Arbeitsanweisung:
Welche Bedeutung der Abkürzung TGV nennt der Ausgangstext über Anglizismen?

Ohne auf ein konkretes Beispiel eingehen zu wollen, es gehört eben zur deutschen Mentalität so undeutsch wie möglich sein zu wollen (je deutscher je stärker ist dieser "Negativ-Patriotismus"). Und da werden dann willfährig Anglizismen oder noch viel häufiger Scheinanglizismen verwendet. Wenigstens heißt die Information an Bahnhöfen neuerdings wieder Information (was es nicht nur im Englischen heißt sondern in fast jeder anderen westeuropäischen Sprache auch; "internationaler" geht nicht mehr). Kein Nicht-Franzose hatte jemals Probleme TGV auszusprechen und wenn doch dann war es zumindest mal ein charmanter Anlass zum Schmunzeln. Aber wir würden unseren Schnellzug niemals ISE nennen (oder einfach "Schnellzug"/SZ, TGV heißt ja auch nur "Zug großer Geschwindigkeit").

Mir als Halbami geht diese verklemmte Identität ab, ich bin stolz Deutscher/Bayer und Ami zu sein und mag meine beiden "Heimaten", gerade auch für ihre Schwächen. Meistens. Aber das geht mir schon immer sehr auf die Nerven. Es scheint wohl auch der Irrtum vorzuliegen dass das Englische die "lässigere" Sprache sei.

Bereitgestellte Daten:

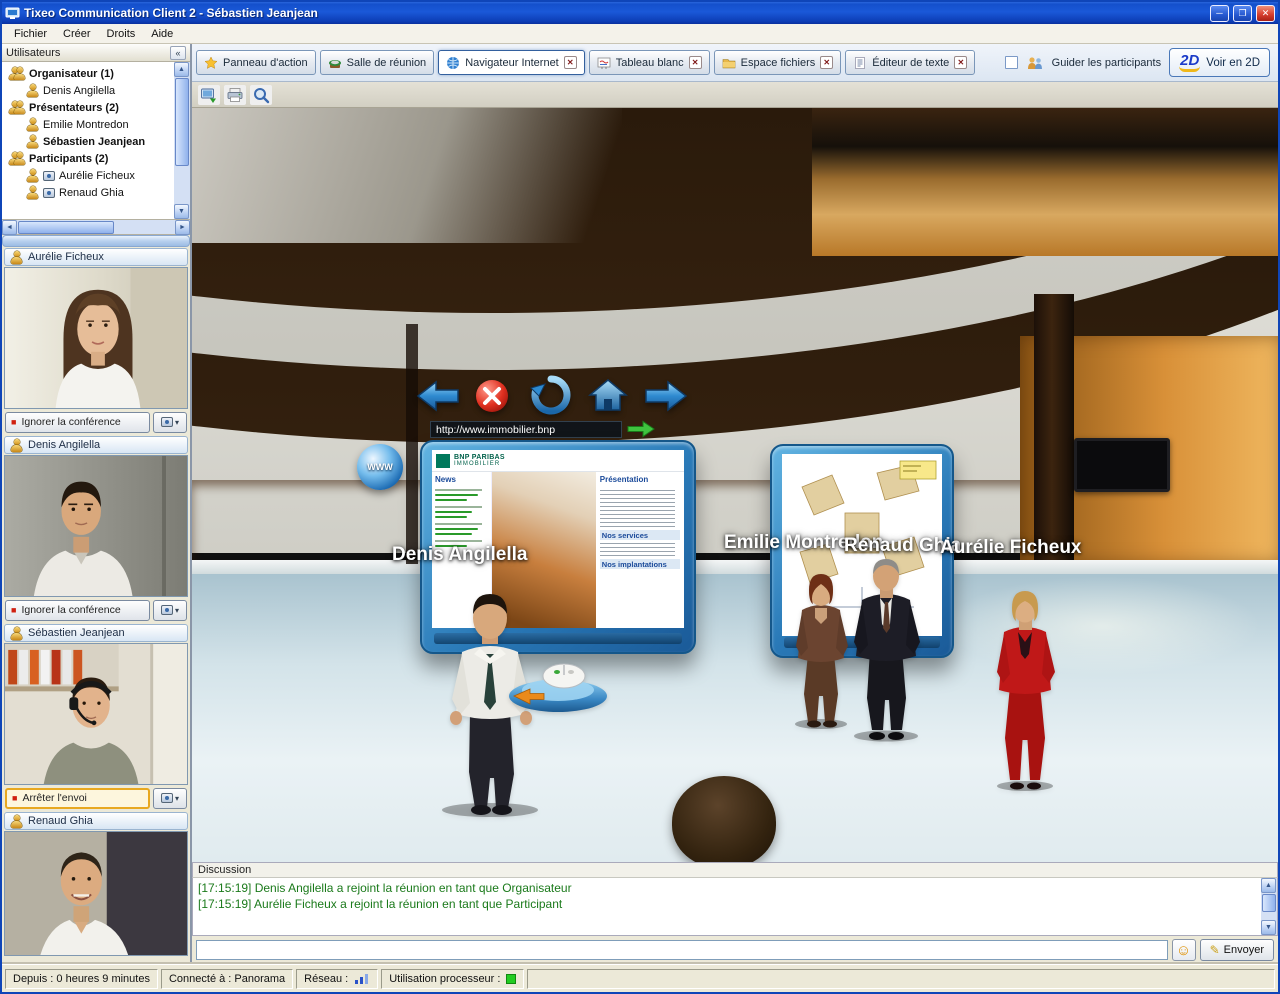  I want to click on scroll-right-arrow: ►, so click(182, 227).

Aufgabenlösung:
TGV heißt „Zug großer Geschwindigkeit“.